For Bailey, the win capped his most memorable year of riding.

In May, Bailey said "the Red Sea parted" at Churchill Downs and the 33-year-old jockey from Dallas won the Kentucky Derby aboard Sea Hero, a horse now sidelined with a knee injury.

Yesterday, Bailey said he looked at the tote board, saw he was listed at 99-to-1 odds and remarked: "The squeaky wheel gets the grease."

He added: "I couldn't understand the instructions the trainer [Andre Fabre] gave me in the paddock. I don't even know how to pronounce the horse's name. But sometimes a horse runs best when he is ridden by someone who has never been on him before.

"Since I didn't know the horse -- I had never laid eyes on him until I saw him in the paddock -- I just let him run along the rail. I got more confidence in him as we went along because he started to pick up horses and I still had a lot of horse under me."

Gary Stevens, who rode pace-setter Bertrando, part of the three-horse, 6-to-5 favored entry of trainer Bobby Frankel, said: "My horse absolutely exploded at the quarter-pole and I thought it was all over. Then here comes this horse. I had no idea who he was, and he runs right by me."

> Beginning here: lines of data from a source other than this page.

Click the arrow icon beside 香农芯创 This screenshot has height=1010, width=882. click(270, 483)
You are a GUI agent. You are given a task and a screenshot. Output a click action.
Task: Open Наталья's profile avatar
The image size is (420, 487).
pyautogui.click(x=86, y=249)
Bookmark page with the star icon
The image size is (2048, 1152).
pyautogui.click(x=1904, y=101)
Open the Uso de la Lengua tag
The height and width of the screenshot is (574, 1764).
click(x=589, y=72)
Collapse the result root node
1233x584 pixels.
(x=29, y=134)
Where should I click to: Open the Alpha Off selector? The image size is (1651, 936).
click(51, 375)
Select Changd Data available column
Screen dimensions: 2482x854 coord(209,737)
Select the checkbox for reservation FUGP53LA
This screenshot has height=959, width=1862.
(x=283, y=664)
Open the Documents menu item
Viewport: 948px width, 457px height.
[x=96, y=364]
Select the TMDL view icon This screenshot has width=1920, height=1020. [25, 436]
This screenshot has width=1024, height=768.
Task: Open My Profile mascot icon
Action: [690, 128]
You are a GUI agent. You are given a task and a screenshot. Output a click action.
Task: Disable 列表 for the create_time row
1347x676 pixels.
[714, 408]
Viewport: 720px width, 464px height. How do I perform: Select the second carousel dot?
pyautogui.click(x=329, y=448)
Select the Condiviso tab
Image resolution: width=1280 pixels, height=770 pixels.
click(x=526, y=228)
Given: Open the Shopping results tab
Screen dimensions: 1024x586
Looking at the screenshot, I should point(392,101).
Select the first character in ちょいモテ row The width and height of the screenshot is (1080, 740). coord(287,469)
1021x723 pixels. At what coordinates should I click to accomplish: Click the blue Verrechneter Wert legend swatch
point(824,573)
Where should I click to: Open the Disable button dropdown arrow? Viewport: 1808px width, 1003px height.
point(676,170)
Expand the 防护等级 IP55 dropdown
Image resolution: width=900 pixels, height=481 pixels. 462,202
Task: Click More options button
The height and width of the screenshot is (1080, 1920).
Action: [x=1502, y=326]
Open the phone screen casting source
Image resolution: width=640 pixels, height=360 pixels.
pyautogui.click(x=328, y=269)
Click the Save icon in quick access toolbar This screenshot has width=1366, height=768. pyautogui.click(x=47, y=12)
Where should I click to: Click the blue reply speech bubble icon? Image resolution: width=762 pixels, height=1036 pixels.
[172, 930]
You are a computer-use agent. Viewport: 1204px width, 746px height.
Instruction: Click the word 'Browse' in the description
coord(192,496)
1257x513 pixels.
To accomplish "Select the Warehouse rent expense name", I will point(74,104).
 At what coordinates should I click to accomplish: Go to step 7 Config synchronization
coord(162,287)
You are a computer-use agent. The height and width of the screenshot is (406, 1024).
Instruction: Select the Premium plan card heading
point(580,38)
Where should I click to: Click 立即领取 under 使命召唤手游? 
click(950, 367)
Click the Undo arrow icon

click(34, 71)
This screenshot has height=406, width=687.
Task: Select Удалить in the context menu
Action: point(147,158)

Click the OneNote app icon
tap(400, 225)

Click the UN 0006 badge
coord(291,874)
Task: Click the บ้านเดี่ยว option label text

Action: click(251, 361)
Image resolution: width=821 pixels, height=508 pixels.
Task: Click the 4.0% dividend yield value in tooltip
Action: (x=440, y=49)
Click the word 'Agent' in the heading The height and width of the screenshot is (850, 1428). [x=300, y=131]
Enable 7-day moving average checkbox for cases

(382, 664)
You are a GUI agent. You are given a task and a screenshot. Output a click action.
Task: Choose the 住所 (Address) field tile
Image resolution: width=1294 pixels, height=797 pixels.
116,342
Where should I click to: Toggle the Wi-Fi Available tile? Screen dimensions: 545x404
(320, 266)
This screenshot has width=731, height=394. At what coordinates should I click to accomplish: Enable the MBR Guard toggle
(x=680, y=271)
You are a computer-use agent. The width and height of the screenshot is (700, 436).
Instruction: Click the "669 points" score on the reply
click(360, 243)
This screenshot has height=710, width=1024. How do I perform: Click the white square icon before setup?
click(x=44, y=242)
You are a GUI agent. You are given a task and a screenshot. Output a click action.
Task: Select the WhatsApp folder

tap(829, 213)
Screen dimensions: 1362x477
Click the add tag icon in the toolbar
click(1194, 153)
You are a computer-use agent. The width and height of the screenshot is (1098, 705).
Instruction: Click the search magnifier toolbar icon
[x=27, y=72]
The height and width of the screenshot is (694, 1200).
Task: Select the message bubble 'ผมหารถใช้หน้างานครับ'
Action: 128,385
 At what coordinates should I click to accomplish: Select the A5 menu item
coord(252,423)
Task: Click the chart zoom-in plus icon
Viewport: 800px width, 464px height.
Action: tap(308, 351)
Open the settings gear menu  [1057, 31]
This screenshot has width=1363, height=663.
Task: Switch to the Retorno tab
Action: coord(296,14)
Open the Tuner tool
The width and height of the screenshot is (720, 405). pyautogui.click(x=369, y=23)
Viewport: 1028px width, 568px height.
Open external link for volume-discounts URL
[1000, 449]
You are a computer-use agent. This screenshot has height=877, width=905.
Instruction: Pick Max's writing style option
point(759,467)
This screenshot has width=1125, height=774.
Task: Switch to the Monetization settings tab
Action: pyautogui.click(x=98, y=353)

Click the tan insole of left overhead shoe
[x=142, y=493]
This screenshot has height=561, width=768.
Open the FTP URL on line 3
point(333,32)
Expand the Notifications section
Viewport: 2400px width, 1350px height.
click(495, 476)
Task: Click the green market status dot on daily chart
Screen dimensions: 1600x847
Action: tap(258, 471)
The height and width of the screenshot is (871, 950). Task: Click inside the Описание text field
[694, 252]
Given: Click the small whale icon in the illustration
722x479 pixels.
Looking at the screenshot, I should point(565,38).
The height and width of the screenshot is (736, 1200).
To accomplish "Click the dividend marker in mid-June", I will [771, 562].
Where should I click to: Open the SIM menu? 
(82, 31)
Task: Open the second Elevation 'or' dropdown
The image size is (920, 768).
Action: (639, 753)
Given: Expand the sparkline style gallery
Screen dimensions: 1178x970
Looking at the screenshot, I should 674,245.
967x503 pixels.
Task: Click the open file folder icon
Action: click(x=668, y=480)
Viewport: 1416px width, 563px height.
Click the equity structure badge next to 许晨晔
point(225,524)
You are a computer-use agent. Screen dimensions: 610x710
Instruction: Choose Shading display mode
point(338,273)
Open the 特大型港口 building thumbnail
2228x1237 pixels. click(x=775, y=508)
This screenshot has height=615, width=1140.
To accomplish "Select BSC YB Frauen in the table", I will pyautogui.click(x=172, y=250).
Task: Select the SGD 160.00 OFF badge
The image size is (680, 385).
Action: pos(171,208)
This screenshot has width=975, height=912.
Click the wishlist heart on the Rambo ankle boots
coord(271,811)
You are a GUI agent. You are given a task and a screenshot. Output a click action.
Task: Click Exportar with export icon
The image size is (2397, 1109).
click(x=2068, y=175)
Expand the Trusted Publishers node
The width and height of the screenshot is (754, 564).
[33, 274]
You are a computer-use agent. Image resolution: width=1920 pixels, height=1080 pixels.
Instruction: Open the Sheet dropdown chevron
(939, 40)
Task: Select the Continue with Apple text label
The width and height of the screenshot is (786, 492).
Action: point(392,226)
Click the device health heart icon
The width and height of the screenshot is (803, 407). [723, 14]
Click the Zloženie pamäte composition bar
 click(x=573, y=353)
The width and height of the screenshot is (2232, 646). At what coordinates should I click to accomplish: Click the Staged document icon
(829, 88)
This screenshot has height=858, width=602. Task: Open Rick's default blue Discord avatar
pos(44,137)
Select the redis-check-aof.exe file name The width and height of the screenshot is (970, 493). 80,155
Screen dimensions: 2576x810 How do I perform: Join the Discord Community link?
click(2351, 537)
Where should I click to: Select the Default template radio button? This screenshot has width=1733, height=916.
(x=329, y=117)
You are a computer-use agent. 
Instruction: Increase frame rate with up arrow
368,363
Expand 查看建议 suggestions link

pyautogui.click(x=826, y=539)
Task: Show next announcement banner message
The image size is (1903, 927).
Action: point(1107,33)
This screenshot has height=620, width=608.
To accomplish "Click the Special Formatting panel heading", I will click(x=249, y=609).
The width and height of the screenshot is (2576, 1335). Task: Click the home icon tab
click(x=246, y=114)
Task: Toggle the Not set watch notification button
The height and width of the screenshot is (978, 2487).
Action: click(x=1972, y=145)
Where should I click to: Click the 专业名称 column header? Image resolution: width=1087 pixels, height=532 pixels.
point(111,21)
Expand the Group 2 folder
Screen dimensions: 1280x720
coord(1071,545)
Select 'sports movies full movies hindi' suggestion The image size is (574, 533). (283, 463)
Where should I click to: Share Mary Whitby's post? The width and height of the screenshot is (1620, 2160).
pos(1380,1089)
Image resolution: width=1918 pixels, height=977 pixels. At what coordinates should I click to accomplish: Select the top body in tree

Arcangues, pronounced AR-KONK and named after a French castle, is owned by Paris art patron Daniel Wildenstein, familiar to Maryland racing fans because of the number of horses he has run over the years at Laurel Race Course in the Washington D.C. International, including 1983 winner All Along.

Fabre, considered one of the world's greatest trainers, had drawn a blank in the previous race, the $2 million Turf, with five runners from his stable, who finished eighth, ninth, 11th, 12th and 13th.

He said he told Bailey, after he threw him aboard Arcangues, "to come gradually, then rush the horse [at the end]."

Fabre said he thought about running Arcangues in the Classic a couple of months ago because he thought the horse would run better on a flat track. "His back hurts him running down the hill at Chantilly [in Paris]," he said.

Then Fabre worked the horse once about a month ago on Wildenstein's dirt gallop at Chantilly and the animal went so well that he decided to come to California.

Arcangues ran the 1 1/4 miles in 2 minutes, 4/5ths of a second, tied with Proud Truth as the third-fastest time in the Breeders' Cup Classic. A. P. Indy and Sunday Silence hold the record at 2:00 1/5.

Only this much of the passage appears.